> Extract to read
○ ○ ○ ○ ○
There is a coming clash between the telecommunications firms and the internet giants, but it’s not just about the internet giants buying broadband underlying pipes and access technology. It’s about the way technology is delivered and how to build out business models that take into account the value of content and services when the cost of transporting bits is significantly lower than the cost of transporting atoms.
The underlying enabler of all this — broadband networks — provides an excellent case study in how this might play out. Today we are moving from all-you-can-eat broadband to usage-based pricing as service providers try to reign in the demands on their networks, deliver a return on their investments and also compensate for high prices they pay per subscriber for video content. The battle here is exemplified by the likes of Netflix fighting caps implemented by companies including Comcast.
But at the Fiber to the Home conference held Tuesday in Austin, I saw the battle lines beginning to shift thanks to faster networks and new capabilities. IP networks are about services, which means that a delivery model where services are delivered as different channels becomes a possibility.
Soon, software-defined networking will allow providers to build out those channels virtually on their networks and deliver them a la carte or as a bundle. What’s missing is the business model.
When you combine gigabit networks and software defined networks you get more services delivered via broadband and a network that can adapt to the demands of applications on the fly. Because of this — and the increasing importance of the services one can deliver over gigabit networks — Joe Kochan of U.S. Ignite, a group trying to develop gigabit applications, proposed a different type of pricing model: one where users buy access to set of capabilities for either an application or a genre of applications.
Kochan proposed a medical channel that, for example, might have the security features one needs for relaying medical data, along with a high-speed, low-latency connection required to teleconference with a doctor or nurse. An education channel might have the capacity for interactive video as well as the applications a child might need for their work. Because one could also offer digital rights management, maybe the textbooks could be accessed online via that channel.
Kochan took it a bit further suggesting that you might get both a medical broadband channel and the hardware needed for your particular medical circumstances, but stopped short of explaining who would provide this. I’m not sure that I’d want Time Warner Cable choosing what hardware I should use to track my heart rate, for example.
○ ○ ○ ○ ○
> Prompt A
Reproduce everything in the article on broadband pricing from "When you combine" down to "genre of applications.".
> Prompt B
In the article on broadband pricing, which group does Joe Kochan represent?
> Prompt C
Extend the article on broadband pricing, beginning after its final sentence.

> Provided data
○ ○ ○ ○ ○
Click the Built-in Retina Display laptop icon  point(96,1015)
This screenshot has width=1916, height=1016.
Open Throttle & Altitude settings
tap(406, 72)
○ ○ ○ ○ ○
> Answer A
When you combine gigabit networks and software defined networks you get more services delivered via broadband and a network that can adapt to the demands of applications on the fly. Because of this — and the increasing importance of the services one can deliver over gigabit networks — Joe Kochan of U.S. Ignite, a group trying to develop gigabit applications, proposed a different type of pricing model: one where users buy access to set of capabilities for either an application or a genre of applications.

> Answer B
U.S. Ignite, a group trying to develop gigabit applications.

> Answer C
However, your insurance company might see value in such a service and try to subsidize your gigabit broadband should you use hardware that it has selected. This vision of some kind of a la carte service delivery currently runs anathema to what we have today on broadband networks, and honestly would drive people in the network neutrality circles and consumer interest groups a little crazy. Personally, I’m thinking about what this could mean for my own stance on network neutrality.
For example, if there’s some kind of entertainment channel, one could argue that it might support Netflix’s protocols but not those used by BitTorrent or some other entertainment provider that may have a new protocol or alternative delivery mechanism that could result in a richer user experience at the expense of the network. In this case, it depends on how these channels are provisioned and who is in charge of the provisioning.
But what isn’t in doubt is the current model, with everything running pell-mell over the public internet, doesn’t have to be the future in a software-defined and gigabit-capable world. Even today, I am trying to wrangle and prioritize traffic on my home network through a smarter router. But how many consumers are willing to take those steps, or even know what they need to do to ensure their video conference calls aren’t pre-empted by their 13-year-old’s gaming?
With more data and more critical data going over broadband networks, some kind of prioritization and security scheme might make sense. What we’re seeing with gigabit networks from Google and AT&T is the meeting of two diametrically opposed sentiments each preparing to offer new business models.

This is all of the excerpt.